§ Records supplied:
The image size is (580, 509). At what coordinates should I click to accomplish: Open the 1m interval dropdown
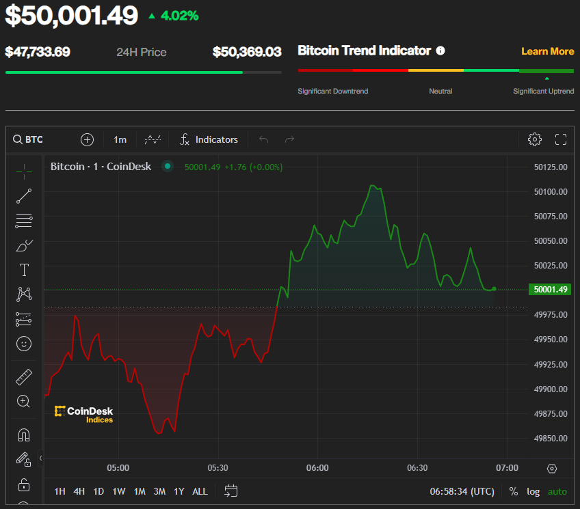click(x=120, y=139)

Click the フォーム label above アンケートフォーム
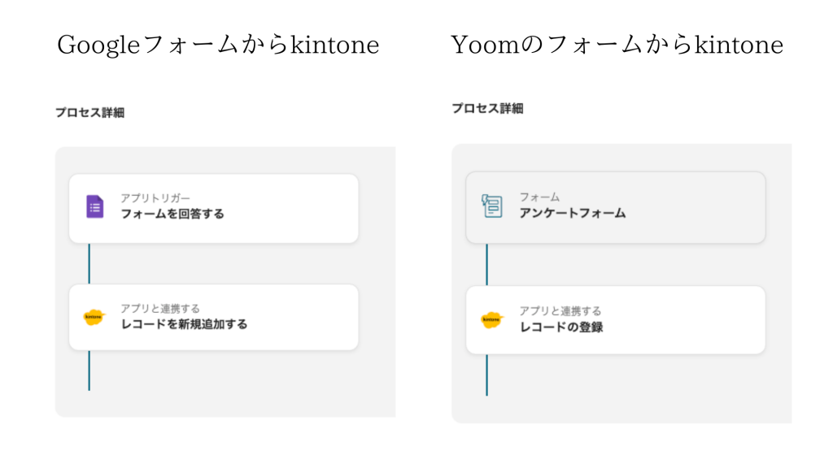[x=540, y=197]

* * *

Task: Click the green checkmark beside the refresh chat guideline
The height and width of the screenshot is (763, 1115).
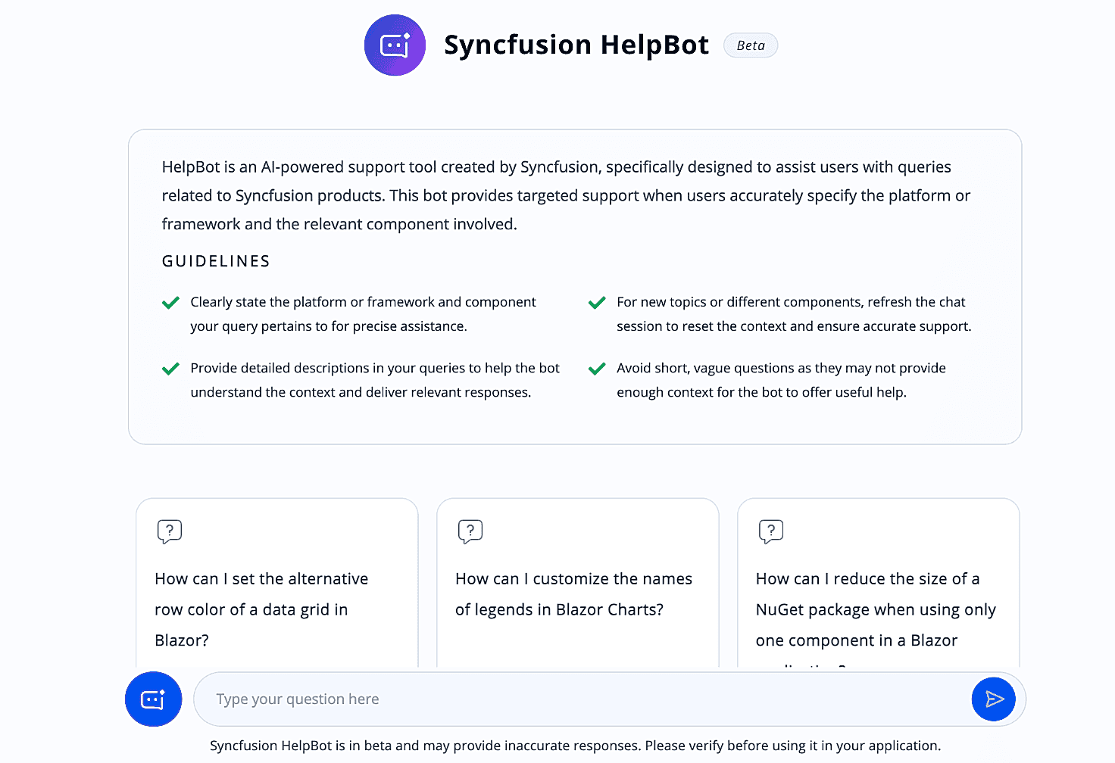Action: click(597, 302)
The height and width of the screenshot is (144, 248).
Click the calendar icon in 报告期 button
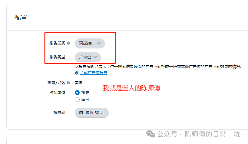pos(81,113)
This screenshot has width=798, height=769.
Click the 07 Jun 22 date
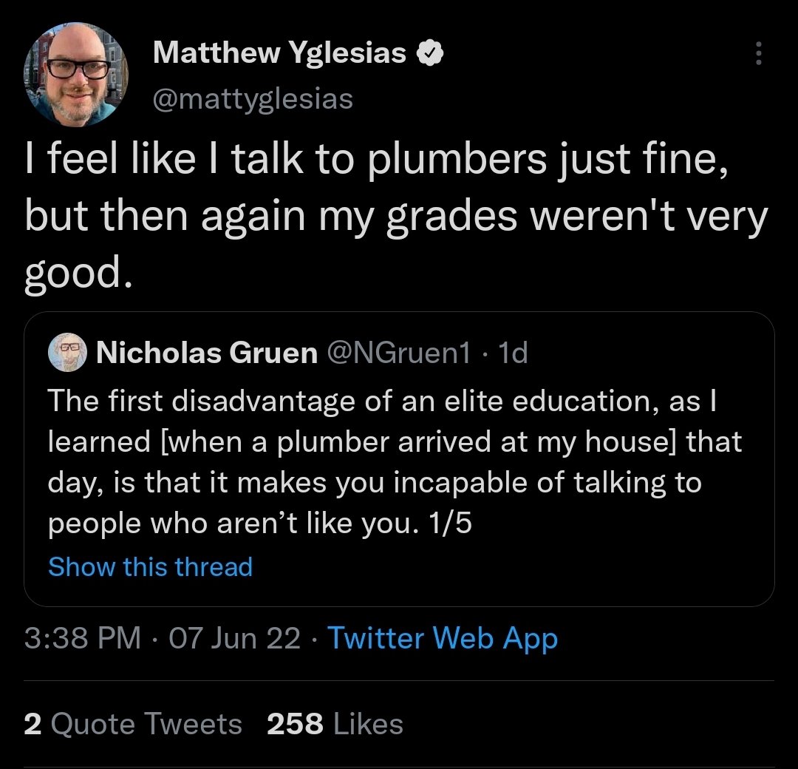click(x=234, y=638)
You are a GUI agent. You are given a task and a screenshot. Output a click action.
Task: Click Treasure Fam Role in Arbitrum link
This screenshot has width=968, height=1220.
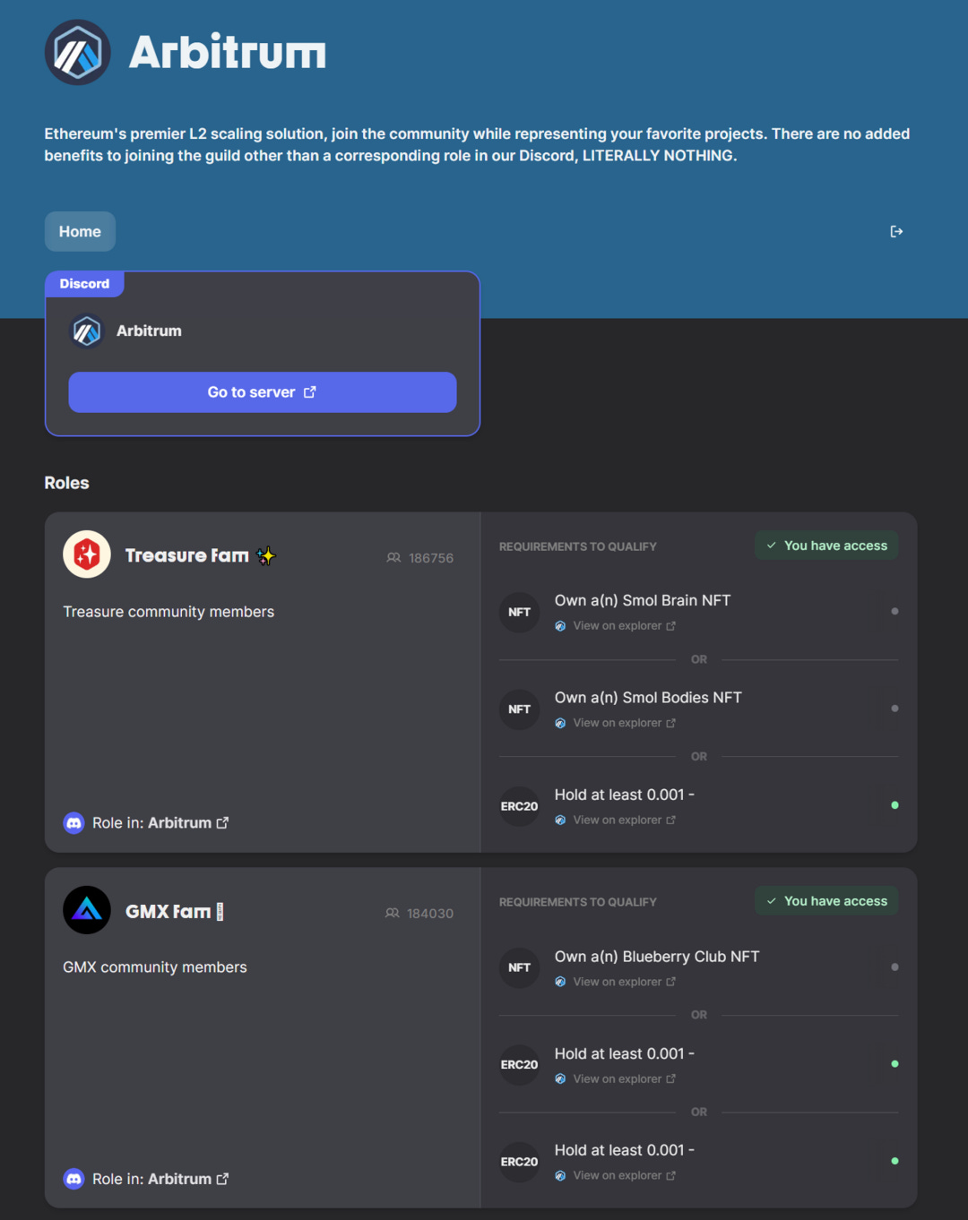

...

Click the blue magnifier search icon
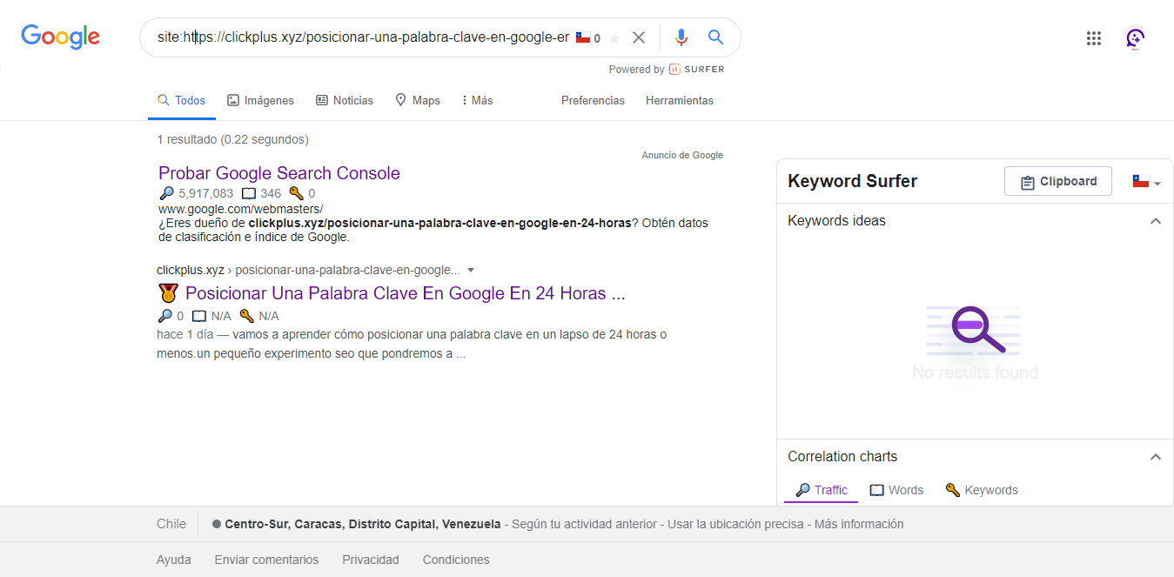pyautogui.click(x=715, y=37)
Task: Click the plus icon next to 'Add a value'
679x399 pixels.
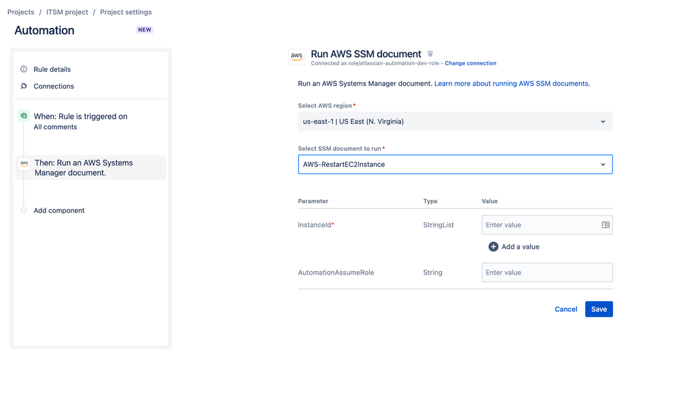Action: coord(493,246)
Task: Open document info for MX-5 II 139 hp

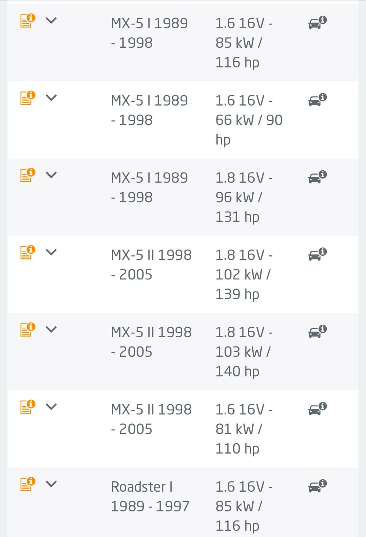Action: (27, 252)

§ Aim of the task: Give exactly the lines above that run from the line with "This screenshot has width=798, height=769." to the line with "This screenshot has width=968, height=1220.", both included, leaving every picture out.

§ The answer:
This screenshot has width=798, height=769.
Click the 07 Jun 22 date
click(x=234, y=638)
You are a GUI agent. You are given a task and a screenshot. Output a click action.
Task: Click Treasure Fam Role in Arbitrum link
This screenshot has width=968, height=1220.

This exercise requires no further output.